→ EXERCISE TASK 1: Transcribe the passage of the sand spreader forum thread between "I have a trynex" and "to the dealer.", inclusive.

→ TEXT SEGMENT:
▼

WELL THEY WERE CALLING FOR A DUSTING OF SNOW HERE LAST NIGHT SO I SENT SOME GUYS OUT TO FILL SANDER . PUT ABOUT 3000 LBS OF 50/50 MIX IN IT WHEN WE TURNED IT ON IT KEPT JAMMING . GOT OUT OWNERS MANUAL AND THERE IS A PLATE INSIDE THE BOX THAT HAD TO BE TAKEN OFF . CLEANED IT OUT WITH SHOVEL. TOOK THE PLATE OFF PUT ABOUT A WHEELBARREL LOAD OF MIX IN AND IT STILL JAMMED . LET IT SET ALL NIGHT . NEXT DAY AFTER NO SNOW TOOK MOST OF MIX OUT AGAIN . CLEANED OUT AROUND AUGER BY HAND . TURNED IT ON WITH ABOUT A 5 GALLON BUCKET OF MIX AND IT THROUGH MOST OF IT OUT, BUT MAINLY TO PASSENGER SIDE AND ONLY OUT ABOUT 10'. WE THEN FOUND OUT THAT THE FACTORY HAD HOOKED UP THE SPINNER WIRES UP BACKWARDS . NOW THE SALESMAN IS SUPPOSSED TO COME BY TOMORROW . WE ALSO NOTICED THAT ABOUT HALF OF THE MIX THAT DID GET THROUGH DID NOT MAKE IT TO THE SPINNER . THE CHUTE IS NOT LONG ENOUGH AND DEALER NOW IS GETTING US THE RETROFIT CHUTE . THAT HE HAD IN STOCK AND THEY DIDN'T KNOW IT WAS A RECALL AND SHOULD HAVE BEEN PUT ON ORIGANLLY . FYI THE SAND WAS FAIRLY DRY SINCE WE HAVEN'T HAD ANY PRECIPT FOR 2 MONTHS . WILL KEEP YOU UPDATED . THE ONES WITH GAS ENGINES ARE LOOKING BETTER BY THE MINUTE .


----------



## C&D LANDSCAPING (Nov 15, 2002)

I have a trynex 1075 pivot pro which I use for spreading straight salt, the motor is always jamming, if I get out and give the spinner a little turn by hand away it goes. Is this a common problem with trynex salters, the unit is less than a year old, might go back to the dealer.
corey


----------



## Doctordo (Dec 13, 2001)

Can you post a photo ? I have never heard of such a animal.


----------



## SnowGodFather (Aug 1, 2001)




----------



## Bob V (Nov 29, 2002)

▲

→ EXCERPTED DATA:
▼

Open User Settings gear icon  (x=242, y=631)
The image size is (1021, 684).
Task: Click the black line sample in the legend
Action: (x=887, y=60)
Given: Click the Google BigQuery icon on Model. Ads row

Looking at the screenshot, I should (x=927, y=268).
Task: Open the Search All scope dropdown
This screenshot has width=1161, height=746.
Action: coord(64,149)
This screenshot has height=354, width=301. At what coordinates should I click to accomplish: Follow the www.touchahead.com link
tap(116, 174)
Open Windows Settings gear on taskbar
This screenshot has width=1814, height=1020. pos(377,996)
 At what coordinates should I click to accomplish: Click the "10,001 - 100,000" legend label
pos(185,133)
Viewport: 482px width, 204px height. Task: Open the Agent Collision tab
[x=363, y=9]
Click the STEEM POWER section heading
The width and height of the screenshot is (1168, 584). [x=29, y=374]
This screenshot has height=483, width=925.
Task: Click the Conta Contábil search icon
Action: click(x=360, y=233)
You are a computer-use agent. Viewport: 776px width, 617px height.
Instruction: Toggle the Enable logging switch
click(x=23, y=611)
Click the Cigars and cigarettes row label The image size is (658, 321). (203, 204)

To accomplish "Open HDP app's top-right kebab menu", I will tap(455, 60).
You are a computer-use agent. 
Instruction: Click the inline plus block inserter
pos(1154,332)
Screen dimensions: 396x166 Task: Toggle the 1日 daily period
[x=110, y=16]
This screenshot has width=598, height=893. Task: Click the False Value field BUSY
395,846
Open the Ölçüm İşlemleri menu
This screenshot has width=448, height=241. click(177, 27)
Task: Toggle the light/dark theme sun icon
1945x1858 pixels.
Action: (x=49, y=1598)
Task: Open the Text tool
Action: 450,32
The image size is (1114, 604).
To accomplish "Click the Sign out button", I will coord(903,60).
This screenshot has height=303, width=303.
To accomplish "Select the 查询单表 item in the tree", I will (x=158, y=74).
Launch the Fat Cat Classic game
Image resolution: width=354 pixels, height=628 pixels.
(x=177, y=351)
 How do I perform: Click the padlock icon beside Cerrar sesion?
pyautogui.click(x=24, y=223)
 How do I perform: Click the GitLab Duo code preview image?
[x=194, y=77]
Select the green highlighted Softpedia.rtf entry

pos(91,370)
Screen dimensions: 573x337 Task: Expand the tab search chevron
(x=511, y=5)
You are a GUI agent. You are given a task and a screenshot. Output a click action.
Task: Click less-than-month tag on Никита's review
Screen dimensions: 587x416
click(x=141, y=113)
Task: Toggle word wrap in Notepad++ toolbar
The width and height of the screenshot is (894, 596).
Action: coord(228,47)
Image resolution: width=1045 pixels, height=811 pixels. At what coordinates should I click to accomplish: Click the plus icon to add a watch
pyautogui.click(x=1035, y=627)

▲

→ EXERCISE TASK 2: Format the lines of the records between the lines holding "Task: Open the Search All scope dropdown" and "[x=363, y=9]", inclusive, as a JSON list of strings with one string per line, omitting blank lines.

→ COMPLETE OUTPUT 1:
I have a trynex 1075 pivot pro which I use for spreading straight salt, the motor is always jamming, if I get out and give the spinner a little turn by hand away it goes. Is this a common problem with trynex salters, the unit is less than a year old, might go back to the dealer.

→ COMPLETE OUTPUT 2:
[
  "Task: Open the Search All scope dropdown",
  "This screenshot has width=1161, height=746.",
  "Action: coord(64,149)",
  "This screenshot has height=354, width=301. At what coordinates should I click to accomplish: Follow the www.touchahead.com link",
  "tap(116, 174)",
  "Open Windows Settings gear on taskbar",
  "This screenshot has width=1814, height=1020. pos(377,996)",
  " At what coordinates should I click to accomplish: Click the \"10,001 - 100,000\" legend label",
  "pos(185,133)",
  "Viewport: 482px width, 204px height. Task: Open the Agent Collision tab",
  "[x=363, y=9]"
]